Sering aku bertanya kepada ibu, kenapa saputangan biru itu tidak boleh aku gunakan, tetapi ibu hanya menjawabnya dengan senyuman sembari berjanji suatu saat nanti akan ibu ceritakan. Dan aku selalu menunggu ibu untuk bercerita.
^-^-^-^
Malam merangkak perlahan, aku dan ibu beristirahat di ruang keluarga setelah menyiapkan barang-barang untuk kepergianku ke kota gudeg. Esok, ibu akan melepasku, anak semata wayangnya ke tanah rantau. Sembari menikmati pisang goreng dan teh hangat, ibu bercerita tentang saputangan biru.
“Saputangan biru itu, pemberian ayahmu” ibu mulai berkisah.
“Saat itu, usiamu masih tujuh bulan dalam perut ibu. Ah, sekarang kau sudah sebesar ini. Kau sudah menjadi pejaka yang gagah. Kegagahanmu sama seperti ayahmu dulu ketika ibu mengenalnya saat pertama kali.”
“Apakah ibu mencintai ayah saat pandangan pertama?” Aku bertanya seperti bocah polos yang tak tahu apa-apa. Di depan ibu, aku selalu menunjukkan sifat kekanak-kanakanku. Dan ibu tak pernah marah padaku.
Ibu tersenyum. Matanya menerawang jauh ke balik jendela kamar. Ia tersenyum simpul.
“Ayahmu, pandai menaklukan hati wanita.”
“Apakah ibu wanita pertama yang ditaklukannya?” aku menggoda.
“Pertama dan terakhir.” Suaranya menyiratkan kebahagian, kebanggaan, sekaligus kerinduan yang amat dalam.
“Ayahmu adalah pangeran bagi ibu. Ia selalu menjaga kita berdua sampai sekarang.”
“Bagaimana ibu tahu? Aku tidak pernah bertemu ayah.”
“Saputangan biru itu adalah ayahmu.” Aku menunggu penjelasan selanjutnya.
“Saat itu, hujan sangat deras. Ayahmu tidur di samping ibu sembari mengusap perut ibu. Lalu ia bercerita tentang malam. Baginya malam selalu memberikan ketenangan. Di malam hari, suara jangkrik terdengar lebih nyaring, cericit tikus di luar rumah terdengar berisik, gemerisik daun yang bergoyang diterpa angin terdengar halus, hembusan nafas pun akan terasa sangat nyaring jika dini hari.
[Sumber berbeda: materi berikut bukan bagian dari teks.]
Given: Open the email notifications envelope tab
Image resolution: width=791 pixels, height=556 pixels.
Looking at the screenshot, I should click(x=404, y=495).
Malam adalah milik orang-orang yang terjaga begitu Hamsad Rangkuti mengatakan.[*] Malam adalah surga bagi para pecinta. Ia pun tak pernah  melewatkan malam kelima belas. Saat itu, bulan akan bundar sempurna. Lalu kami berdua akan duduk di beranda rumah menyaksikan bulan, sampai kantuk menyerang. Ibu tertidur. Sementara Ayahmu masih terjaga. Saat ibu membuka mata, ia berkata, jangan tidur lagi, aku akan bercerita tentang hujan. Hujan yang mengguyur rumah kita ini adalah hujan berkah. Esok pagi, tanah akan basah, sungai-sungai akan berair kembali, dedaunan akan hijau segar, petani sumringah, tanahnya gembur kembali, bisa ditanami, dan kaca jendela kita akan berembun, kau akan mengelapnya dengan tanganmu saat membuka gorden. Lalu aku akan membersihkannya kembali saat kau memasak di dapur. Itu hujan di desa kita. Lain halnya dengan hujan di ibu kota. Hujan membawa bencana. Orang-orang bersungut mengutuk karena rumah-rumah tertutup air, mereka harus mengungsi, berbagi tempat tinggal, berbagi kamar mandi, berbagi makanan. Kantor-kantor mendadak libur. Berkas-berkas penting terbawa arus air. Sekolah-sekolah jadi tempat pengungsian, penyakit bertandang di tubuh siapa saja. Mereka sakit-sakitan. Mereka butuh obat. Mereka butuh dokter yang tanpa pamrih.”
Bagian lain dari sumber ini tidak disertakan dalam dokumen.